Tant qu’effectivement il n’y aura pas une sensibilisation véritable (campagnes de pub? éducation scolaire? formations?) à ces processus, il n’y aura que trop peu d’individus pour faire ce travail..
#23
Au niveau de mon router, j’interdis à toutes les IP de mes caméras d’aller sur internet.
Mon router est un USG Unifi (que je ne conseille pas aux personnes qui sont débutantes en réseau, son développement n’est pas finalisé, loin de là).
#24
Et pourtant Foscam est une marque pérenne : j’en ai depuis 10-15 ans, maintenant, dont une qui fonctionne 24h/7 depuis 10 à l’extérieur en haut d’un pylône de 5m. Quand on sait que c’est au Québec (entre -35°c et +35°c), c’est quand même du bon matos.

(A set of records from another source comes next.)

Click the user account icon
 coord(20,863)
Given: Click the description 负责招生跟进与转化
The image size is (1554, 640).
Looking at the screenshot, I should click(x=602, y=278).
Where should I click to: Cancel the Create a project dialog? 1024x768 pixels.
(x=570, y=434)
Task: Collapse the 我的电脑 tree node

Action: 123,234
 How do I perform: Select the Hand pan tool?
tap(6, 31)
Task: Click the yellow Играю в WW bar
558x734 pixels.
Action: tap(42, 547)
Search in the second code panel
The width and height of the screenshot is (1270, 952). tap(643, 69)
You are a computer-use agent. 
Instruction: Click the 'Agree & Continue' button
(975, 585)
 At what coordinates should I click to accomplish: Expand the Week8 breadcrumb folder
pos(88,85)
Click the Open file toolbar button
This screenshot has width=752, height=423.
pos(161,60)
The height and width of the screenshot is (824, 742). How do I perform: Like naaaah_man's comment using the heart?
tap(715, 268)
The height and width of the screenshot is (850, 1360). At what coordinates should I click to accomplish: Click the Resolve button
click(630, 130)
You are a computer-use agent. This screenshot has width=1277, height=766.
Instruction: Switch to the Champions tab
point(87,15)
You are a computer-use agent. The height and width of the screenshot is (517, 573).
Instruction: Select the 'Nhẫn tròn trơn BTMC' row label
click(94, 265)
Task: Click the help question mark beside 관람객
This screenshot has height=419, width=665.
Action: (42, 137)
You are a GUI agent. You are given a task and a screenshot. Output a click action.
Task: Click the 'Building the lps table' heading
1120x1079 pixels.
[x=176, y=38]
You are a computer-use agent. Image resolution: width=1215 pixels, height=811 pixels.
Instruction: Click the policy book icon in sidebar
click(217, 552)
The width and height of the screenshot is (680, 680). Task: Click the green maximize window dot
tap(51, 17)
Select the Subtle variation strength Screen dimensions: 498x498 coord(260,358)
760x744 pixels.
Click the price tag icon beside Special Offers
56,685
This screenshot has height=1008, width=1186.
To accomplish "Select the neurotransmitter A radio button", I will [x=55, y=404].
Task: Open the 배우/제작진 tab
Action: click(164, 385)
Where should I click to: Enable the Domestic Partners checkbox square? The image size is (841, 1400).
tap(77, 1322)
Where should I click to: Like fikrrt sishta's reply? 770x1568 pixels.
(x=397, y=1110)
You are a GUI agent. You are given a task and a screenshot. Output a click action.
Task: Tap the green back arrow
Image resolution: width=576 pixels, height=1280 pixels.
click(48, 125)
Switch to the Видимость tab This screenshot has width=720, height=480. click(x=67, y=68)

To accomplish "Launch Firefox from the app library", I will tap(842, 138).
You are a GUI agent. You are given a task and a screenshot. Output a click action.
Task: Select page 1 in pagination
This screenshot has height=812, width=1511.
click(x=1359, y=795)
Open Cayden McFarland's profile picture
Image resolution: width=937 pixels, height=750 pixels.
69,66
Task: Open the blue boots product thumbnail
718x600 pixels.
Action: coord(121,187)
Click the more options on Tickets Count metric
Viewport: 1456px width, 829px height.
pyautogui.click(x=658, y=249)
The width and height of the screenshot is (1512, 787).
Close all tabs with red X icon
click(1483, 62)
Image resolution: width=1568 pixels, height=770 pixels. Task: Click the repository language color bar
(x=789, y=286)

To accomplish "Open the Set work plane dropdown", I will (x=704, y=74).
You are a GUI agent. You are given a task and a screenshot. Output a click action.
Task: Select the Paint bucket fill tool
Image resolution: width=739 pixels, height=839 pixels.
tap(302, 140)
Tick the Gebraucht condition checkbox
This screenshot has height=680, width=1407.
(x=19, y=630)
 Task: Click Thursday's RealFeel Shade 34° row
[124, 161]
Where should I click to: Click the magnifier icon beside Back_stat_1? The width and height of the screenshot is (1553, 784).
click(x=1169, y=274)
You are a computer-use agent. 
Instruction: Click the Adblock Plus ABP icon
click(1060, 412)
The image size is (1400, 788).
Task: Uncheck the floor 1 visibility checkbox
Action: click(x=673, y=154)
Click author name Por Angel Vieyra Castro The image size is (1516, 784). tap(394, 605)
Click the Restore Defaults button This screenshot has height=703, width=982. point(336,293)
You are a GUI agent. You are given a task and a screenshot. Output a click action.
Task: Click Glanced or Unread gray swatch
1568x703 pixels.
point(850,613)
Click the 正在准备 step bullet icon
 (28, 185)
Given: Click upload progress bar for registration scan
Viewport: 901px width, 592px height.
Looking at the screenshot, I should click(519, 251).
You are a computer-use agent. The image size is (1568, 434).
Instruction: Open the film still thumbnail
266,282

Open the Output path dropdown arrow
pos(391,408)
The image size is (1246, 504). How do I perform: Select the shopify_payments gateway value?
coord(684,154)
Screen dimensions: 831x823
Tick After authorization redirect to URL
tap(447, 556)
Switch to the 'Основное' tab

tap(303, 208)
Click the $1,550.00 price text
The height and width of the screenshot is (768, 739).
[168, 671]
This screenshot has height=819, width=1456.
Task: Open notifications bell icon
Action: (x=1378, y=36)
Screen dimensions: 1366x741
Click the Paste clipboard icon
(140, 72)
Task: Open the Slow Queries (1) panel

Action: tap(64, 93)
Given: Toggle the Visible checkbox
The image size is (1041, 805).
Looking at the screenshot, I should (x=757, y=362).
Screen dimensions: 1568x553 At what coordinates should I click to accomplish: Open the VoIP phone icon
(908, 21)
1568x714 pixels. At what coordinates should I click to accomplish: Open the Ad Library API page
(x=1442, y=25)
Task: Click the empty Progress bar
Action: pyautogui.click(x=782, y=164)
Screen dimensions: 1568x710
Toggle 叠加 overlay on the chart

Autre point des Foscam par rapport aux autres actuellement : elles restent parmi les dernières à offrir un éventail de caméras non-cloud, qu’on peut configurer et utiliser sans smartphone, le tout à des prix très raisonnables.
Mais oui, elles ne sont pas des modèles de sécurité : bloquez les IP sur votre routeur, c’est tout.
Ceci dit : des Foscams (ou autres) qui bavent de temps en temps sur internet et qu’on peut bloquer en quelques secondes, sont elles moins sûres pour la vie privées que les 100% cloud (Google NestCam, par exemple) ?
#25
Je ne remet pas en cause la qualité du hardware Foscam, mais celui du software.
A l’inverse, j’ai un clone de Foscam fabriqué par HEDEN: le hardware est moins bon (image moche un peu floue) mais le software est bien meilleur que celui de foscam.
#26
Je vais être honnête : l’interface de contrôle des Foscam n’a quasiment pas changé depuis que je les connaîs. Ceci explique peut-être la carence béante niveau sécurité que l’on constate aujourd’hui.
#27
Question débile, on peut pas fabirquer une cam embarquée avec un Raspberry et un module caméra (je sais qu’il y en a pour le pi à 8M pixel) pour ce genre de besoin ?
#28
Si avec zoneminder comme programme ça fonctionne très bien.
T’as la détection des mouvements, l’alerte etc
Un pote a même un vieux smartphone comme caméra (connecté en wifi au raspberry)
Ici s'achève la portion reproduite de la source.